Art Deco historian Alastair Duncan described the change in colour and surface treatment that took place towards the end of the jazzy twenties and into the streamlined 1930s. The use of vibrantly clashing colours waned as more muted colours were used, with a focus on textured surfaces. In a previous post I quoted from ‘The Lady of the House’ writing in Irish Tatler in 1931. The author revealed that: ‘Any elaboration of design, bold patterns or glaring colours are taboo this season’, advising that the best colours to adopt were green, blue, yellow, or coral. These were decidedly 1930s colours rather than the vivid, deep, clashing hues of the 1920s, and typical in interiors as well as clothing.

This 1937 description of The Comet roadhouse from the Architect’s Journal describes an interior with lots of 1930s glamour and whimsy: the balustrade of the stairs employed motifs of stars and moons, the walls were painted ‘shell pink’, the restaurant featured mirror tiles with aeroplanes and their smoke trails were etched in the peach-tinted glass. The carpet was zebra-patterned in brown and dull gold. The sitting rooms had floor to ceiling silver-gilt panels and a turquoise carpet. The entrance was in stippled plastic paint with ‘rounded angles everywhere’ – streamlining – with a floor and staircase in terrazzo of a light buff colour mixed with mother of pearl. This is a good demonstration of the move towards concentrating on surface materials rather than on surface pattern. In a way it was following in the wake of neo-plasticism in art, which concentrated on the surface of the canvas rather than on pictorial representation (as well as the Bauhaus precedence of form over applied decoration or ornament – which was what 1920s art deco had been showcasing). Duncan related this change to the austerity of the Depression years, which is also likely as the pared back minimalism of the 1930s was attractive to wealthy people not wanting to appear ostentatious, but it also represented a focus on health and hygiene and a stripping away of historical baggage (see Paul Overy – Light, Air & Openness and Mark Wigley – White Walls, Designer Dresses).

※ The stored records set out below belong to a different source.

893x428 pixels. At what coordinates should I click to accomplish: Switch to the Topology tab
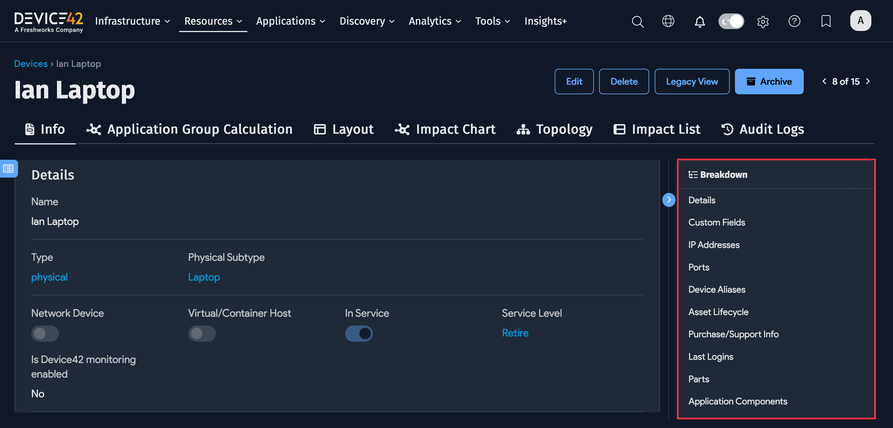pos(554,129)
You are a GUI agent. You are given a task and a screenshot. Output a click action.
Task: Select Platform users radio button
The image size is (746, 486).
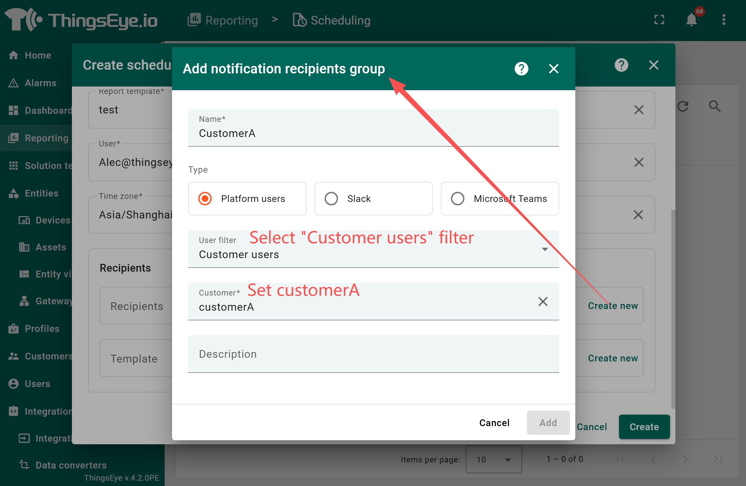click(205, 199)
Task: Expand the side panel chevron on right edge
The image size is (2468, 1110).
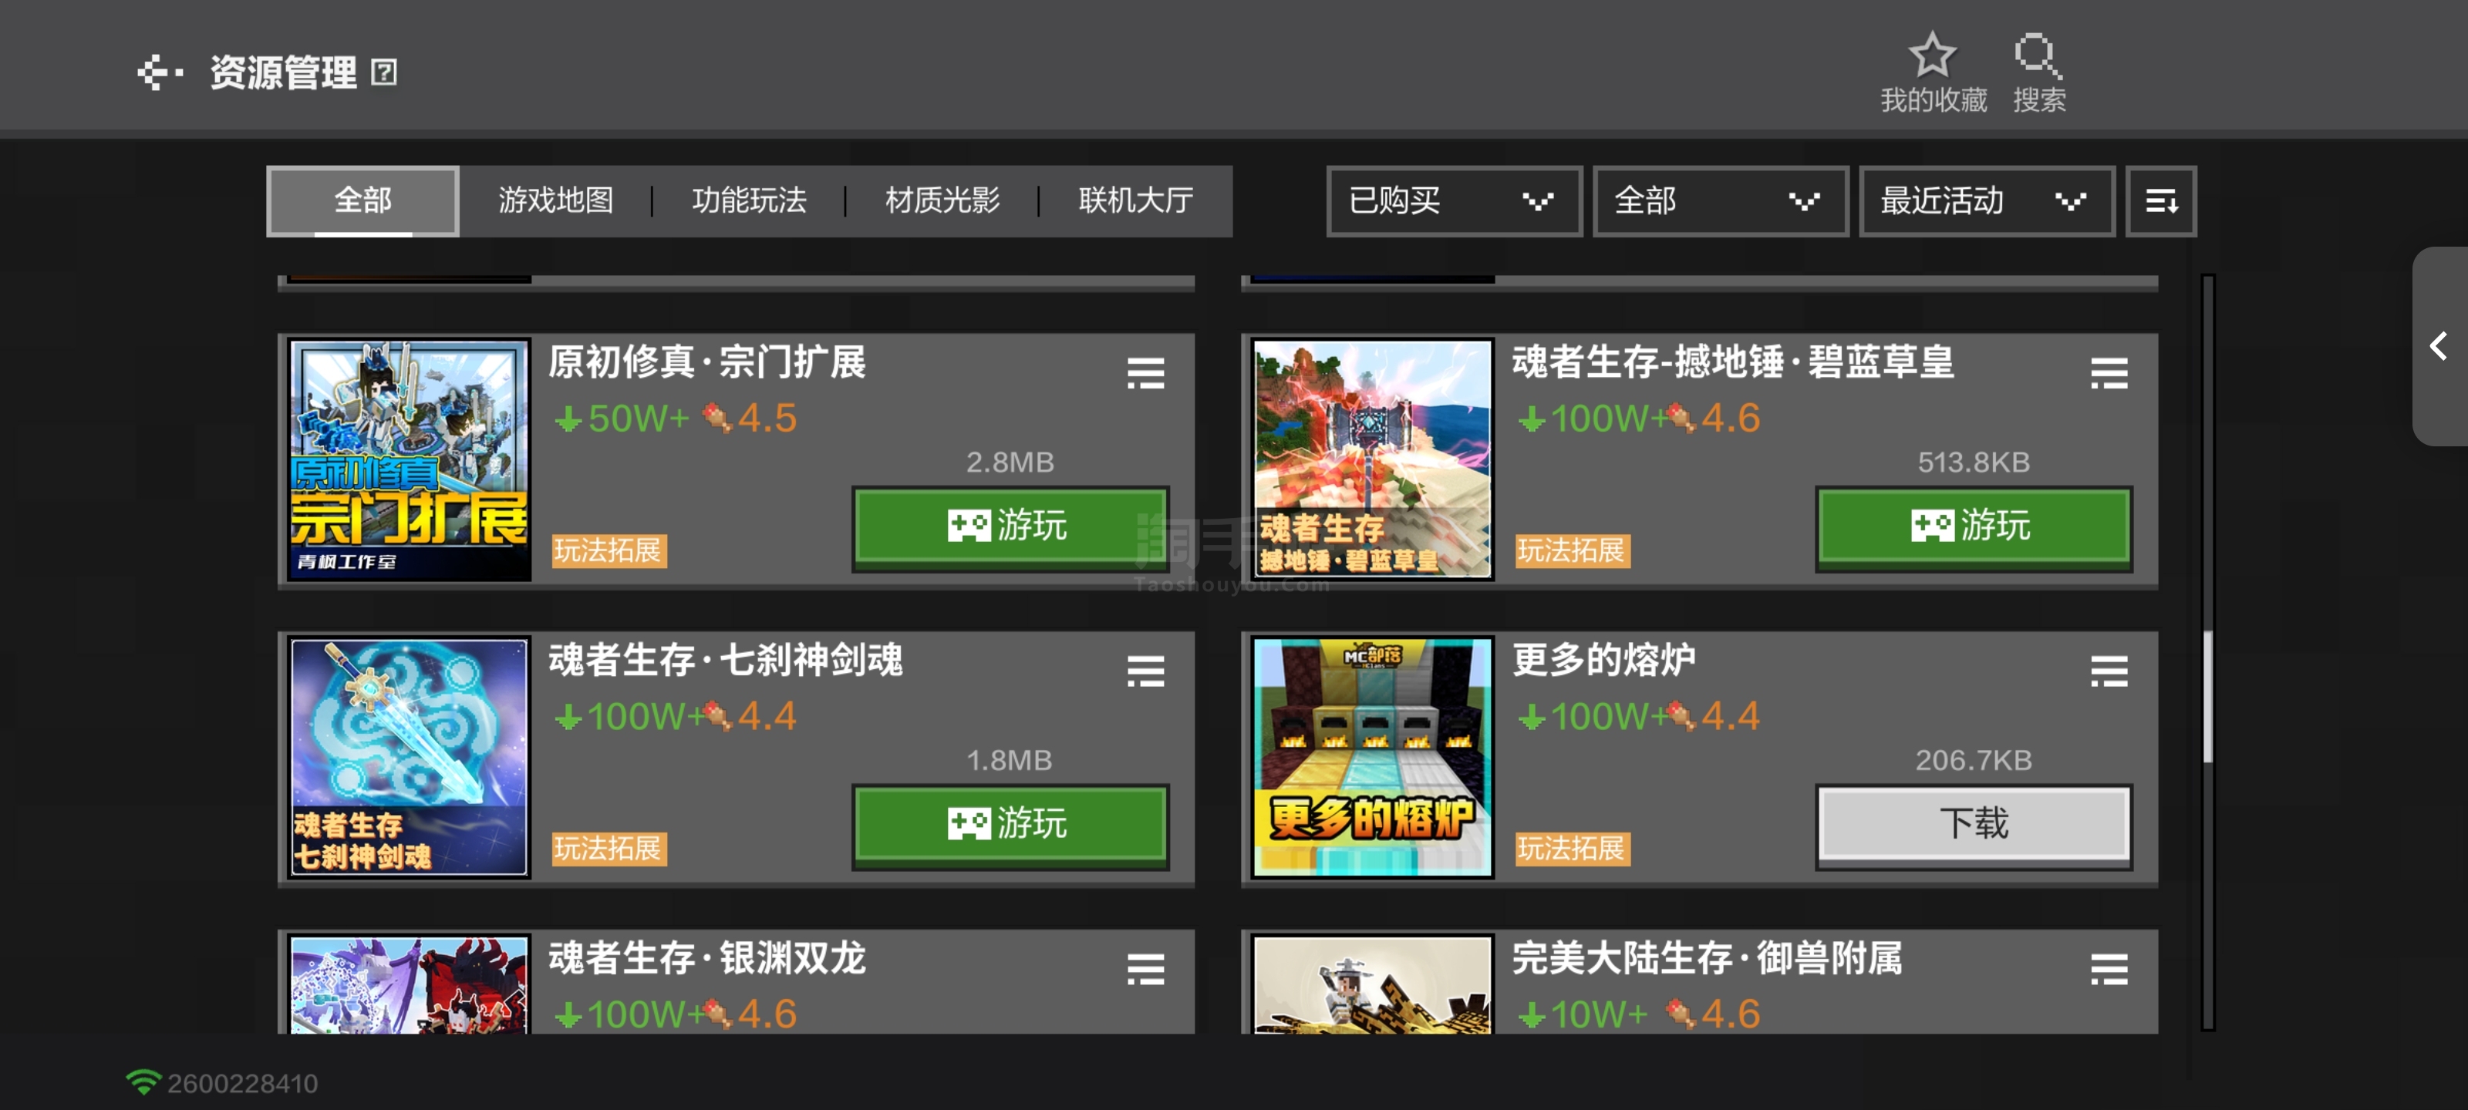Action: (x=2438, y=347)
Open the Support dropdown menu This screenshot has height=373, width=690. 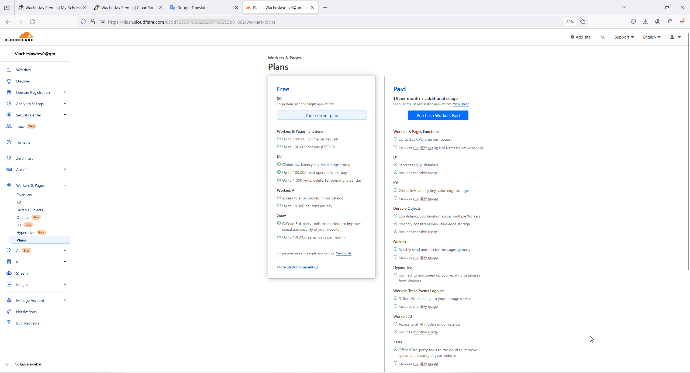(624, 37)
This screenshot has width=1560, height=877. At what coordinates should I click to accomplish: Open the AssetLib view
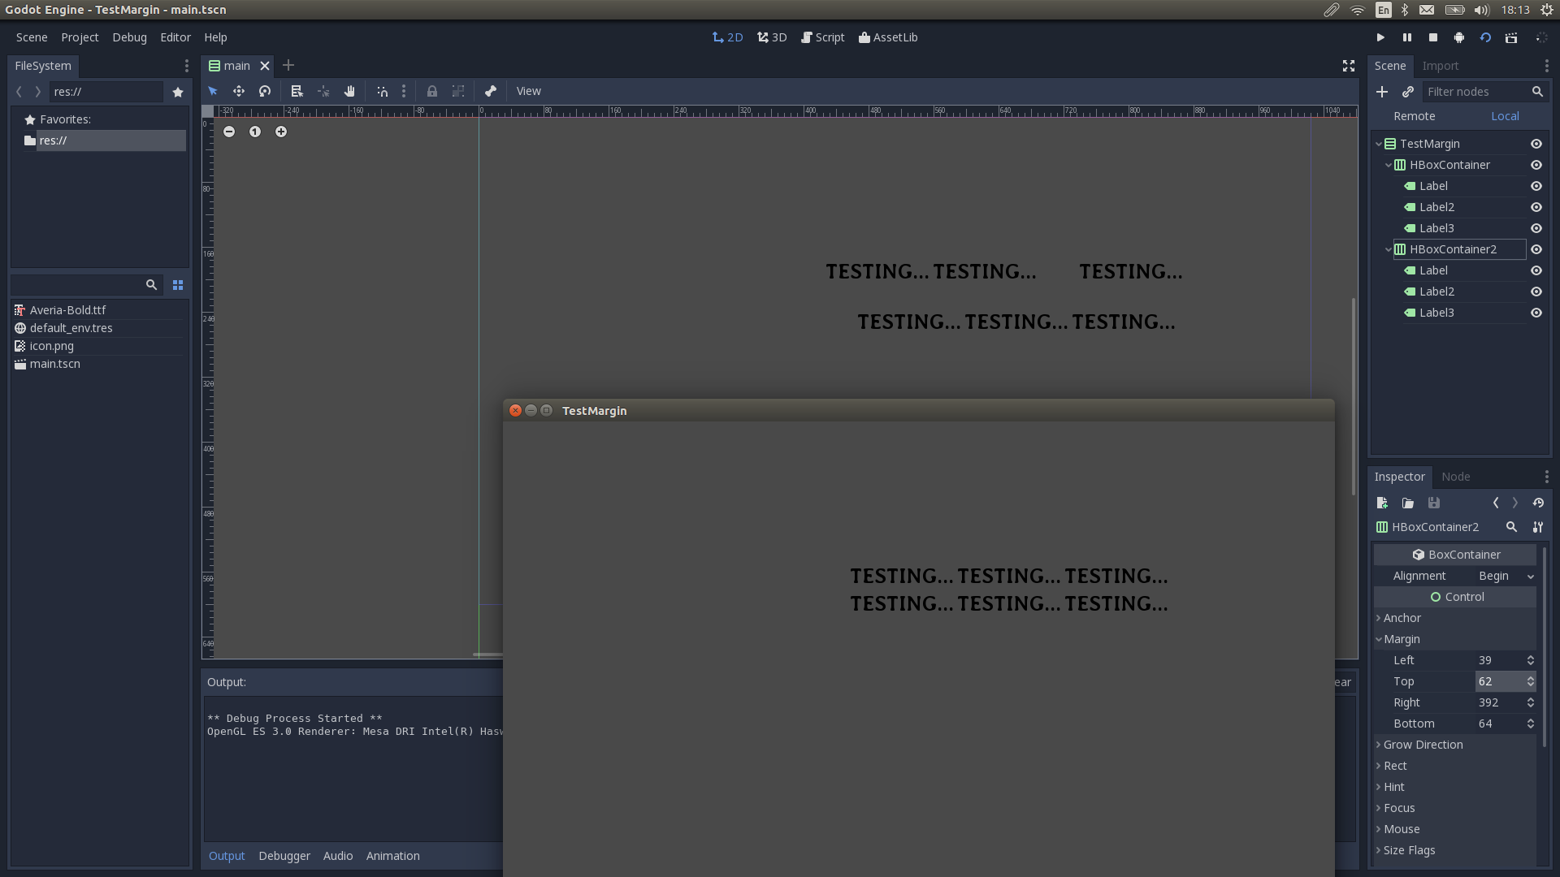tap(887, 37)
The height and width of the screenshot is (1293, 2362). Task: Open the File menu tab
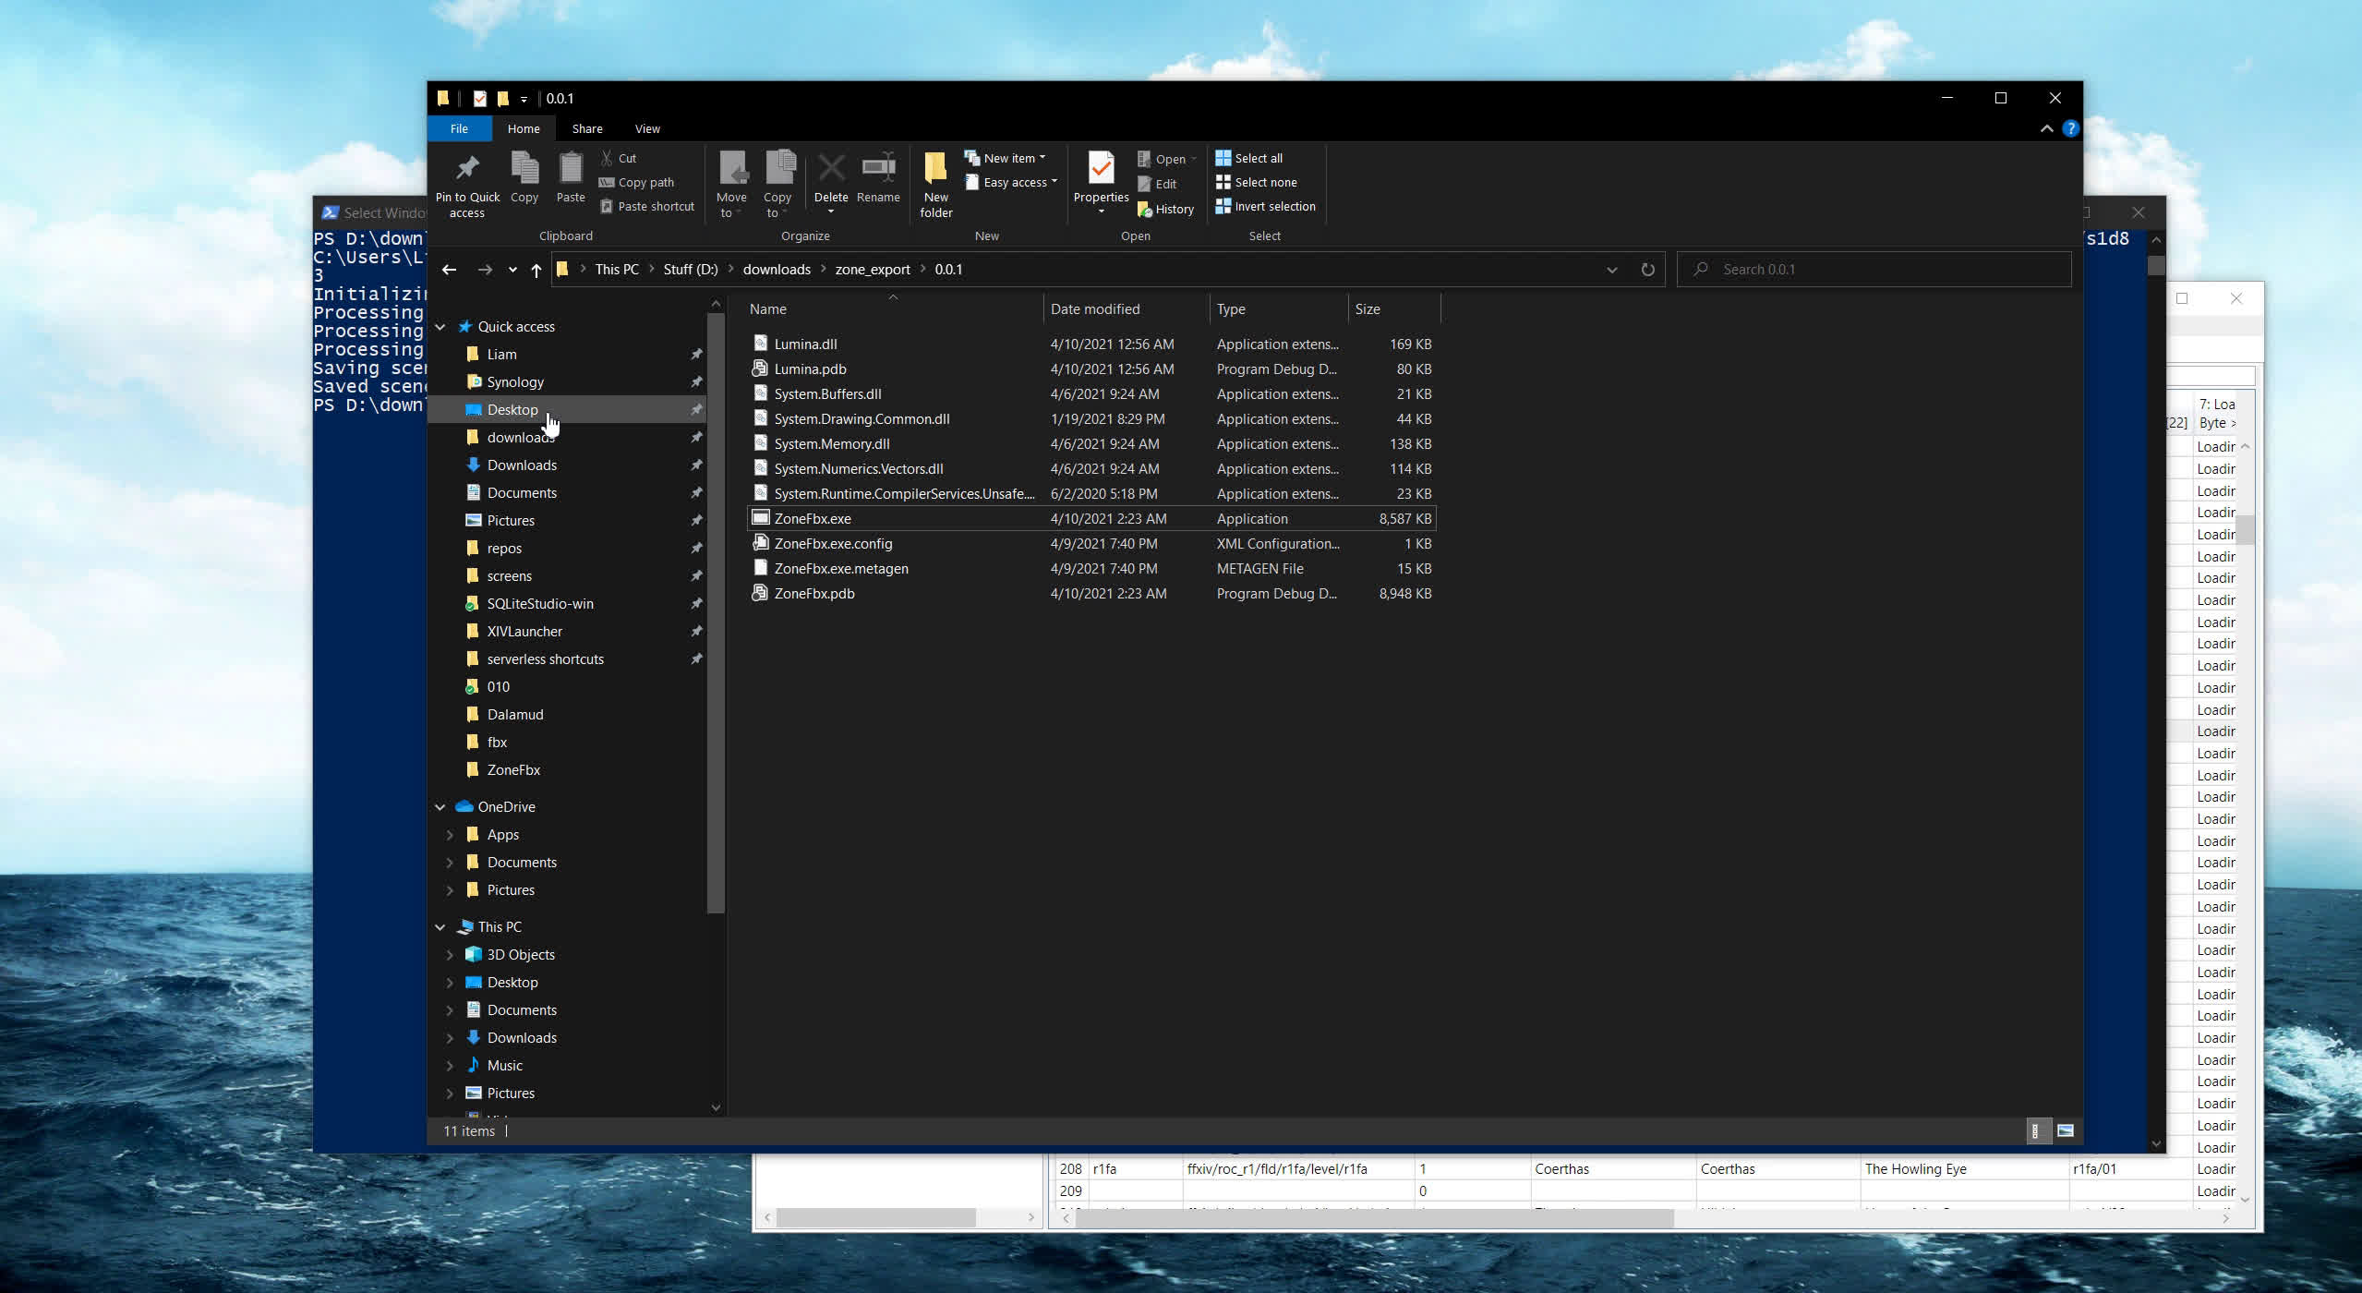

The monochrome photography of the time flattered form and tonal variation, displaying to best advantage perfect complexions, lean bodies, and cleverly curved and white rendered buildings. There was something incredibly elegant and also glamorous about an image that seemed to portray a world of crisp whites, velvety greys and silver light reflections. ‘Painting’ with light, and presenting a space in ‘a state of light’ was the sophisticated way to think about photographic representation and also about interior design. The austere luxury of the 1930s seemed more highbrow and intellectual than the jazzy twenties art deco style but also reflected a new sobriety in the strained period preceding the Second World War. The emphasis on surface was also influenced by the commonplace and democratic nature of man-made materials and engineered, finely tooled technology: radio casings, car chassis etc. Buildings, radios, cars, ocean liners, trains, clothing, women’s eyebrows… all conformed to this look. It was a moulded, man-made progression from the handcrafted origins of French art deco.

Thirties style was partly shaped by those representational methodologies of film and photography, and the desire on the part of the protagonists to pare back the visual and textual narrative of The Style of the Era.